▶ _WHAT YOU SHOULD DO_: Repeat the lines of the material below from the line containing "The height and width of the screenshot is (691, 804)." to the line containing "Star the Acme", including both of those lines.
####
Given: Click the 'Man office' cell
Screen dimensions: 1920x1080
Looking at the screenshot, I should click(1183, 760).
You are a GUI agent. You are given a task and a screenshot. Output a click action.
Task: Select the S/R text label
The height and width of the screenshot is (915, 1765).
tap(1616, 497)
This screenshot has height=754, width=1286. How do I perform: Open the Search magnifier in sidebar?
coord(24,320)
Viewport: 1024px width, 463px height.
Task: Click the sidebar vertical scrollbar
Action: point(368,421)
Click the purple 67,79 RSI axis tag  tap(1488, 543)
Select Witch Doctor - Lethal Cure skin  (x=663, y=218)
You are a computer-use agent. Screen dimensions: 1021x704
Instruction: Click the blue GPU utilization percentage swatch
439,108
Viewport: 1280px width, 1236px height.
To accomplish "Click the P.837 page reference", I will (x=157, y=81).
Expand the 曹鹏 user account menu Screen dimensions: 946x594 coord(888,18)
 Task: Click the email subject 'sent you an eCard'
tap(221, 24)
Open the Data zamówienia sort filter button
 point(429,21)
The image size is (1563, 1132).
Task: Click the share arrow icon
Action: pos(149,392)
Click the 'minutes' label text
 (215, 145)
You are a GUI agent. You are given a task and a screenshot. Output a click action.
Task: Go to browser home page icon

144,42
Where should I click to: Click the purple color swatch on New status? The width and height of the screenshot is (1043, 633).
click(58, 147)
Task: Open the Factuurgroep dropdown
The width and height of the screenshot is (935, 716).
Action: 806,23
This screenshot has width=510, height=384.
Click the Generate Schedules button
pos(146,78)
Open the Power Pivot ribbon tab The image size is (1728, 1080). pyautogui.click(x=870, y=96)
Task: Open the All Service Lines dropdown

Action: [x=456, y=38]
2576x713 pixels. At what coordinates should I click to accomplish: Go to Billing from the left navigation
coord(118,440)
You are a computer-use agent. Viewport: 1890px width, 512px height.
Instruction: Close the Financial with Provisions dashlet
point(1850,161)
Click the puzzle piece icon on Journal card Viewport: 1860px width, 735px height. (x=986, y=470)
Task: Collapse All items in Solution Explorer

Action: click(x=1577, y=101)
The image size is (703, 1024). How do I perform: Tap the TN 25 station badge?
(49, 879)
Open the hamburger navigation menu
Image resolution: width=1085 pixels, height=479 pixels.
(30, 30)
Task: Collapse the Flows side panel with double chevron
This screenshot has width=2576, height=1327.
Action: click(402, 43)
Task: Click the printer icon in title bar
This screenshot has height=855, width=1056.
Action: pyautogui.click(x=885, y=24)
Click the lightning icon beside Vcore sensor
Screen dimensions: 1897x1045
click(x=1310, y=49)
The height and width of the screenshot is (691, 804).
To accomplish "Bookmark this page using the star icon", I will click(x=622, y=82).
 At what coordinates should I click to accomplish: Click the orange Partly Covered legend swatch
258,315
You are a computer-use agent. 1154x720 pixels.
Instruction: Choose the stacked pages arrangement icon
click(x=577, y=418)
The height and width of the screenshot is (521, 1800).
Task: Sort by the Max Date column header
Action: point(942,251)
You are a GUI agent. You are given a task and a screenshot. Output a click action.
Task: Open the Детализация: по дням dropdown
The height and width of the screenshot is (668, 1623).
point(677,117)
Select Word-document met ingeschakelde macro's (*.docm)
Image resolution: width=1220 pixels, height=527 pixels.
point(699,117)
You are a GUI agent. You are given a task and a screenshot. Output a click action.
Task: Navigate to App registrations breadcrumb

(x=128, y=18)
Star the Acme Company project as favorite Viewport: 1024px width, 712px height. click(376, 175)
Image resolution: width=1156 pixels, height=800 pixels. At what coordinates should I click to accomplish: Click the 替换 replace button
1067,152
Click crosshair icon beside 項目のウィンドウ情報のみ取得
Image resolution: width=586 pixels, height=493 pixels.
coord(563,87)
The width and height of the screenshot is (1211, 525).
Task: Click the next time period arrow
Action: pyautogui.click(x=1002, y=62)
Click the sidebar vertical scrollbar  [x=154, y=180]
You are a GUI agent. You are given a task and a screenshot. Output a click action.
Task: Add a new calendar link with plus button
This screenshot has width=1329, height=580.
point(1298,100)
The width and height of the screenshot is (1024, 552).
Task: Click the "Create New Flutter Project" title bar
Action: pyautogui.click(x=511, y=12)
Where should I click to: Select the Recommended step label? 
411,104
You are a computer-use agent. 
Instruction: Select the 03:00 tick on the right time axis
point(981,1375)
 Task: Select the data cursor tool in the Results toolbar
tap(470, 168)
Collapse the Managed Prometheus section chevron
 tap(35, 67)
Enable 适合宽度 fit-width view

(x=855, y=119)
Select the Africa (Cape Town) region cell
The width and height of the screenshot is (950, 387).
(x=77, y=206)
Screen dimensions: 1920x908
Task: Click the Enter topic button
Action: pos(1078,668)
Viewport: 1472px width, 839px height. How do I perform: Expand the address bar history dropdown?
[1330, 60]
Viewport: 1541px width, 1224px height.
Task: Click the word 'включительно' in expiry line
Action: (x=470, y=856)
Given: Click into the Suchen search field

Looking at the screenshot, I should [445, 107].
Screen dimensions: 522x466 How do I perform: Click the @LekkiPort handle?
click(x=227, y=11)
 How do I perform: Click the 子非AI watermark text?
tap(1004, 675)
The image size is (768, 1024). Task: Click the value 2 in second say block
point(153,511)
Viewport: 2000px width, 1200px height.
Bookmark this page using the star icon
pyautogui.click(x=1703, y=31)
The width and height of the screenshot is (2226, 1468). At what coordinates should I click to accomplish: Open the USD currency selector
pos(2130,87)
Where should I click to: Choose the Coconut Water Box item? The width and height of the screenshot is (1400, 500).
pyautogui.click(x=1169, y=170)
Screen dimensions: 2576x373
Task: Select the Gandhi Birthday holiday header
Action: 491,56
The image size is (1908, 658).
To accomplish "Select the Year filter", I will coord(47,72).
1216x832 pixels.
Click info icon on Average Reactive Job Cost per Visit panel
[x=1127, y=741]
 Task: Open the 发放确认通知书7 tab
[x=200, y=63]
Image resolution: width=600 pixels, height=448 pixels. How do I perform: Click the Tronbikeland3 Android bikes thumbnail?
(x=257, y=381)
####
▶ _REPLY_:
The height and width of the screenshot is (691, 804).
To accomplish "Bookmark this page using the star icon", I will click(x=622, y=82).
 At what coordinates should I click to accomplish: Click the orange Partly Covered legend swatch
258,315
You are a computer-use agent. 1154x720 pixels.
Instruction: Choose the stacked pages arrangement icon
click(x=577, y=418)
The height and width of the screenshot is (521, 1800).
Task: Sort by the Max Date column header
Action: point(942,251)
You are a GUI agent. You are given a task and a screenshot. Output a click action.
Task: Open the Детализация: по дням dropdown
The height and width of the screenshot is (668, 1623).
point(677,117)
Select Word-document met ingeschakelde macro's (*.docm)
Image resolution: width=1220 pixels, height=527 pixels.
point(699,117)
You are a GUI agent. You are given a task and a screenshot. Output a click action.
Task: Navigate to App registrations breadcrumb

(x=128, y=18)
Star the Acme Company project as favorite Viewport: 1024px width, 712px height. click(376, 175)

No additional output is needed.